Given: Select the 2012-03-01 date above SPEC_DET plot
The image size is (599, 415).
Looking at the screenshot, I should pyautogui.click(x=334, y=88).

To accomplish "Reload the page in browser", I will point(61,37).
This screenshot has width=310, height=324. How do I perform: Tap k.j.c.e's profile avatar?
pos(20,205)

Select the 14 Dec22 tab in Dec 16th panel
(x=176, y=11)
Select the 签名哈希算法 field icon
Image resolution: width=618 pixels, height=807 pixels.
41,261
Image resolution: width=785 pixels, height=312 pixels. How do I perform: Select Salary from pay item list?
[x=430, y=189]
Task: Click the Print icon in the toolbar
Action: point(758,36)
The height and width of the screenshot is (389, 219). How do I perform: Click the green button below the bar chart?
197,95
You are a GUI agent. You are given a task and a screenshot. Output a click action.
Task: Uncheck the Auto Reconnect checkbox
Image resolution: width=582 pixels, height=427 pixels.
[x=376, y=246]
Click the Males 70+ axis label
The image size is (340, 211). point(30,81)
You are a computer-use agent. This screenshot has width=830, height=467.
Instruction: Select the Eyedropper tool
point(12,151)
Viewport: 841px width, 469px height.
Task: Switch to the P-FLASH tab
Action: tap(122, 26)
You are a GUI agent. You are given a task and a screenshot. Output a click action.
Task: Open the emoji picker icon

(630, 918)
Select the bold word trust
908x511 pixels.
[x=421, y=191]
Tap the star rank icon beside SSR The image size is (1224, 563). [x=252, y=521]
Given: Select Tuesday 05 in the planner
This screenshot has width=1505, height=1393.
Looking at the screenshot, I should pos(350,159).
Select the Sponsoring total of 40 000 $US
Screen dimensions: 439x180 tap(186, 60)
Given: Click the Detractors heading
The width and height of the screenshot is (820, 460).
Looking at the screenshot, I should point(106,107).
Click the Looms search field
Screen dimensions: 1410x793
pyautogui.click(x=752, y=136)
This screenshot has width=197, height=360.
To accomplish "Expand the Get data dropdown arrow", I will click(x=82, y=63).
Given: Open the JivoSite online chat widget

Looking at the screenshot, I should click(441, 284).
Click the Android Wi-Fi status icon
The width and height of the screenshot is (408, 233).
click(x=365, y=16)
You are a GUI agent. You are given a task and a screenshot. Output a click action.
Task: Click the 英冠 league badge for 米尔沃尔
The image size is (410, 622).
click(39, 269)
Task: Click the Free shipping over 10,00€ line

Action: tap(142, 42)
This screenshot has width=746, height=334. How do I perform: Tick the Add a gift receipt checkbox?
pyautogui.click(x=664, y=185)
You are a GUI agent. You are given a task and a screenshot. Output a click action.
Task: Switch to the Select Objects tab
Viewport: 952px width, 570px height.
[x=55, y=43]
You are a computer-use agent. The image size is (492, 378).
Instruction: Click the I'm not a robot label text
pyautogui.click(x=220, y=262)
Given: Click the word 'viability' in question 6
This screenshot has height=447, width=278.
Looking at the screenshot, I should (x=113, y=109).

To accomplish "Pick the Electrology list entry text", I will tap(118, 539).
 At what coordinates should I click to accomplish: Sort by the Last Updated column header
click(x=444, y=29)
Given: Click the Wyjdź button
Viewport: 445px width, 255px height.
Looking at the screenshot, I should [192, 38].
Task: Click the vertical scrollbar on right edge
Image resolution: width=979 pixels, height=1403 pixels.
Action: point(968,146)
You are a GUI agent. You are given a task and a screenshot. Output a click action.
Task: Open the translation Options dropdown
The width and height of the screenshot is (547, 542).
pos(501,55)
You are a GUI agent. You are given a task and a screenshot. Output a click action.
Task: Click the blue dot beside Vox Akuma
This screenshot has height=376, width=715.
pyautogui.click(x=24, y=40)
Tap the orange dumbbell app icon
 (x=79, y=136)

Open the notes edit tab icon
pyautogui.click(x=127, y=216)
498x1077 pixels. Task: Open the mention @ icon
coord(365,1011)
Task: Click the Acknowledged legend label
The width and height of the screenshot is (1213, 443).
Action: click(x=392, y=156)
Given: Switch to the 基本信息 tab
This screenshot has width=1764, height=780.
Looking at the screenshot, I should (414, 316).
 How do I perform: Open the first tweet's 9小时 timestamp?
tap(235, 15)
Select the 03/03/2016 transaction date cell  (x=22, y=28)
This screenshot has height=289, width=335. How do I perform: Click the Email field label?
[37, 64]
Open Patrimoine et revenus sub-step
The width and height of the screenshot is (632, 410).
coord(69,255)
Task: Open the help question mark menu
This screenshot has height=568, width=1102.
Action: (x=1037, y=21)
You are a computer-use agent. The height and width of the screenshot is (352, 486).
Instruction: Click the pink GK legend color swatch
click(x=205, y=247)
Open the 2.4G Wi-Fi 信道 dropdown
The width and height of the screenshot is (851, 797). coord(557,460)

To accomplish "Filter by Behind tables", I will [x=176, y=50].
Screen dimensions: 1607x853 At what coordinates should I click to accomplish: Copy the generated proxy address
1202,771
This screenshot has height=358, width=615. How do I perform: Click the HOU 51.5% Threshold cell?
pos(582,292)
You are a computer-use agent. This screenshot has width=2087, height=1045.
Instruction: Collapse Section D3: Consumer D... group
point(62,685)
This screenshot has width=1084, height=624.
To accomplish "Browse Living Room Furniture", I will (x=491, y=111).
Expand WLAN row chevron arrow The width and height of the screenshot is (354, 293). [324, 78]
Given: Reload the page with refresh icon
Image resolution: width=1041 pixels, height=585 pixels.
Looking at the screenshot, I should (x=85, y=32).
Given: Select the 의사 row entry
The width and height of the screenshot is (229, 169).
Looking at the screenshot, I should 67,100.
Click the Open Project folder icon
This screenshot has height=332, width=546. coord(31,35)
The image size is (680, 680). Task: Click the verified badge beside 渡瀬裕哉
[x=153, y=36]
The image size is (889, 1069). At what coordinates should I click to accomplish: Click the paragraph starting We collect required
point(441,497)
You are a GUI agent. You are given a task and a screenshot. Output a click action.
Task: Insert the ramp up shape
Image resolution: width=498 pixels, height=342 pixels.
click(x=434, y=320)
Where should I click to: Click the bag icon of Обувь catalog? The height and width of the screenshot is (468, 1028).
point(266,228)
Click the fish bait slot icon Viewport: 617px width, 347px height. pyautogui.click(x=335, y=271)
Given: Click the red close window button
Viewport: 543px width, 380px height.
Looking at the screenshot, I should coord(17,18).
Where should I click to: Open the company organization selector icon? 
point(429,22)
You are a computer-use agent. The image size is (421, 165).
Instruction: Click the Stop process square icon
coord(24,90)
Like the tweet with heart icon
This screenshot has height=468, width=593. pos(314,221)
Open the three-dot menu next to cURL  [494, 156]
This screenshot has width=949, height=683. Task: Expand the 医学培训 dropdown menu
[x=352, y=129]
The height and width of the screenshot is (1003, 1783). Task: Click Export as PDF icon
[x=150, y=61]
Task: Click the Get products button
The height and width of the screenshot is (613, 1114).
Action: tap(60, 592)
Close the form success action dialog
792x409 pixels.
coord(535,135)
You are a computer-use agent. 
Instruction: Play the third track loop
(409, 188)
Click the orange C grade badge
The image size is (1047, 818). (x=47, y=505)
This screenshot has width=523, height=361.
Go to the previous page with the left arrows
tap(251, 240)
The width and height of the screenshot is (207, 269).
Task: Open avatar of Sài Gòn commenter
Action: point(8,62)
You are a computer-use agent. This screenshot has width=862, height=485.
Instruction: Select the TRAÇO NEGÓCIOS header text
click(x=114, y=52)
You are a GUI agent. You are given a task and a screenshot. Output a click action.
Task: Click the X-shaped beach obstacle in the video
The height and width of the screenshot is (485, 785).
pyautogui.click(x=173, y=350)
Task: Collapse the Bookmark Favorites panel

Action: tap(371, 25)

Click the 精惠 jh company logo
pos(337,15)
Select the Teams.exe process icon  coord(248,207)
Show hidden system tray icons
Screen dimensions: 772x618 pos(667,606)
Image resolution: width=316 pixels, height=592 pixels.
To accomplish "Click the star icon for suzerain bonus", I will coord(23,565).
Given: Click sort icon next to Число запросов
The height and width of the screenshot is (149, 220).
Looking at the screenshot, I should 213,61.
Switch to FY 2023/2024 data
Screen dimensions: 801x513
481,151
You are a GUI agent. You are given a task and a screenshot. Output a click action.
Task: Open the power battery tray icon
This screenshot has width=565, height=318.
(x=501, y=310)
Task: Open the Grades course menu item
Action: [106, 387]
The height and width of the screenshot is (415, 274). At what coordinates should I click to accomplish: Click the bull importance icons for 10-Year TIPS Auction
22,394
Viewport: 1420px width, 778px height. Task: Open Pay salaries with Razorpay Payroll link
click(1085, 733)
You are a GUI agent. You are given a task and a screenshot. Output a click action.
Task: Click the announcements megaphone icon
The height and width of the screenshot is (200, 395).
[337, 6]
* * * * *
Return the lines from the one containing "Image resolution: width=316" up to and including the one containing "click(1085, 733)", copied exactly as they appear in the records.

ANSWER TO THE TASK —
Image resolution: width=316 pixels, height=592 pixels.
To accomplish "Click the star icon for suzerain bonus", I will coord(23,565).
Given: Click sort icon next to Число запросов
The height and width of the screenshot is (149, 220).
Looking at the screenshot, I should 213,61.
Switch to FY 2023/2024 data
Screen dimensions: 801x513
481,151
You are a GUI agent. You are given a task and a screenshot. Output a click action.
Task: Open the power battery tray icon
This screenshot has width=565, height=318.
(x=501, y=310)
Task: Open the Grades course menu item
Action: [106, 387]
The height and width of the screenshot is (415, 274). At what coordinates should I click to accomplish: Click the bull importance icons for 10-Year TIPS Auction
22,394
Viewport: 1420px width, 778px height. Task: Open Pay salaries with Razorpay Payroll link
click(1085, 733)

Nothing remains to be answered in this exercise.